- _Task to carry out_:
Retype, word for word, the section of the Horry County budget article below that opens with the words containing "Two weeks after" and closes with "convenience center fund.".

- _Passage for review_:
____________________

County Council Must Make Hard Decisions on Budget

By Paul Gable

Two weeks after voting to defer second reading of the county budget for fiscal year 2021-22, Horry County Council will again consider second reading at its regular meeting Tuesday night.

How to pay for growth and who should pay for it will again be at the center of the council’s considerations.

Council rejected a staff proposal for a 2 mill increase in the county general fund, a 2.5 mill increase in the county fire fund, a 3 mill increase in the county solid waste convenience center fund and a $45 per year increase in the county stormwater fee two weeks ago.

According to several sources, county staff has come up with four possible options for council consideration Tuesday.

At one extreme is the proposal that council rejected. At the opposite extreme, reportedly is a small tax increase to help the convenience center fund.

The answer will probably lie somewhere between the two extremes.

While there is no doubt that the rapid growth currently being experienced and expected to continue in residential construction is straining county resources, the question of raising taxes on every taxpayer in the county to fund increased goods and services is a sticking point.

This is especially true when considering the hospitality fee money that was freed up with the settlement of the lawsuit with Myrtle Beach (approximately $26 million), with the money coming from the federal government American Rescue Plan (approximately $34 million per year for two years) and from impact fees should the council pass an impact fee ordinance after its scheduled June 10, 2021 workshop on impact fees.

____________________

- _Given data_:

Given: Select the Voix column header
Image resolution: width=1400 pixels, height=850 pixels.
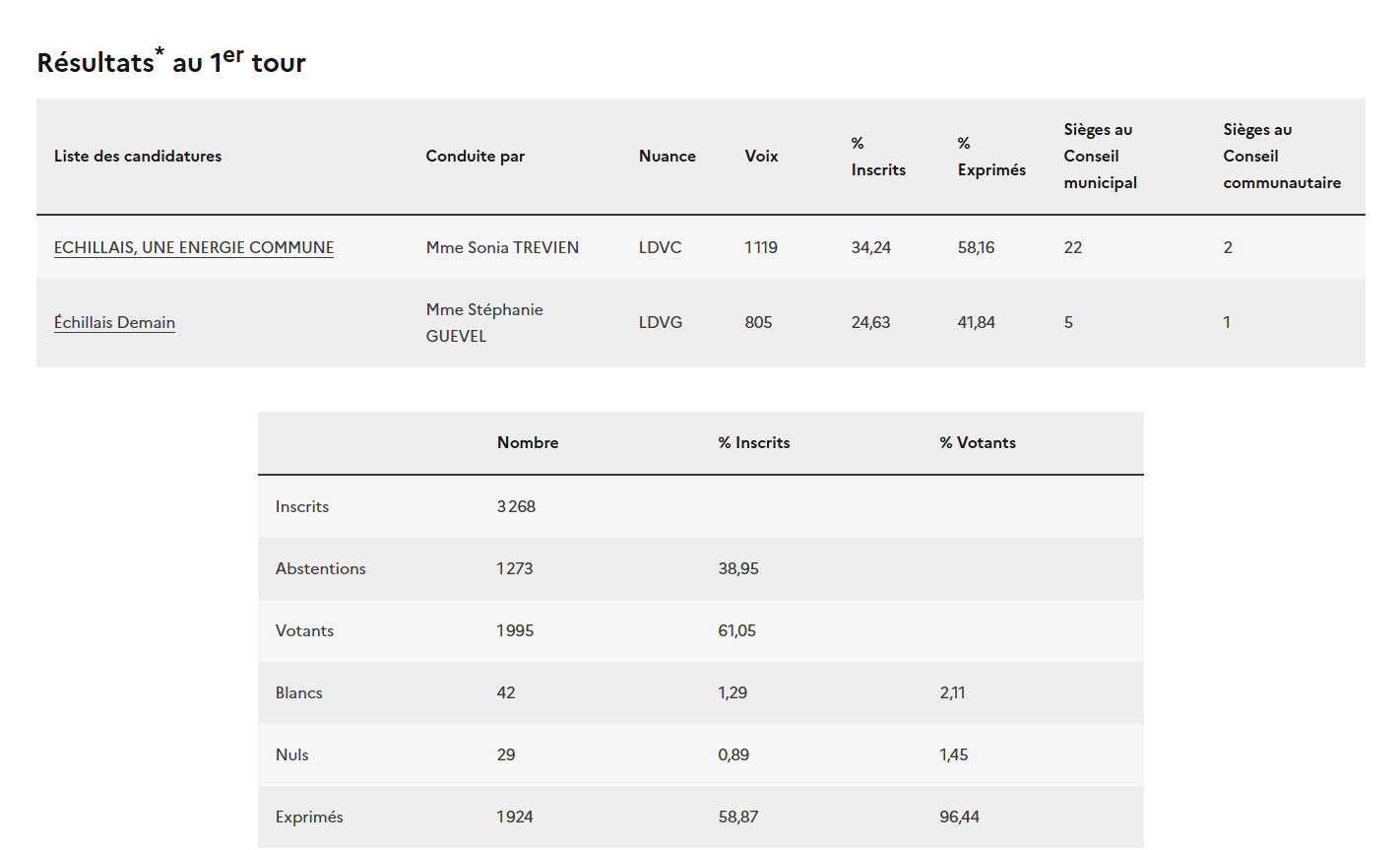Looking at the screenshot, I should pyautogui.click(x=761, y=156).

____________________

- _Solution to this task_:
Two weeks after voting to defer second reading of the county budget for fiscal year 2021-22, Horry County Council will again consider second reading at its regular meeting Tuesday night.

How to pay for growth and who should pay for it will again be at the center of the council’s considerations.

Council rejected a staff proposal for a 2 mill increase in the county general fund, a 2.5 mill increase in the county fire fund, a 3 mill increase in the county solid waste convenience center fund and a $45 per year increase in the county stormwater fee two weeks ago.

According to several sources, county staff has come up with four possible options for council consideration Tuesday.

At one extreme is the proposal that council rejected. At the opposite extreme, reportedly is a small tax increase to help the convenience center fund.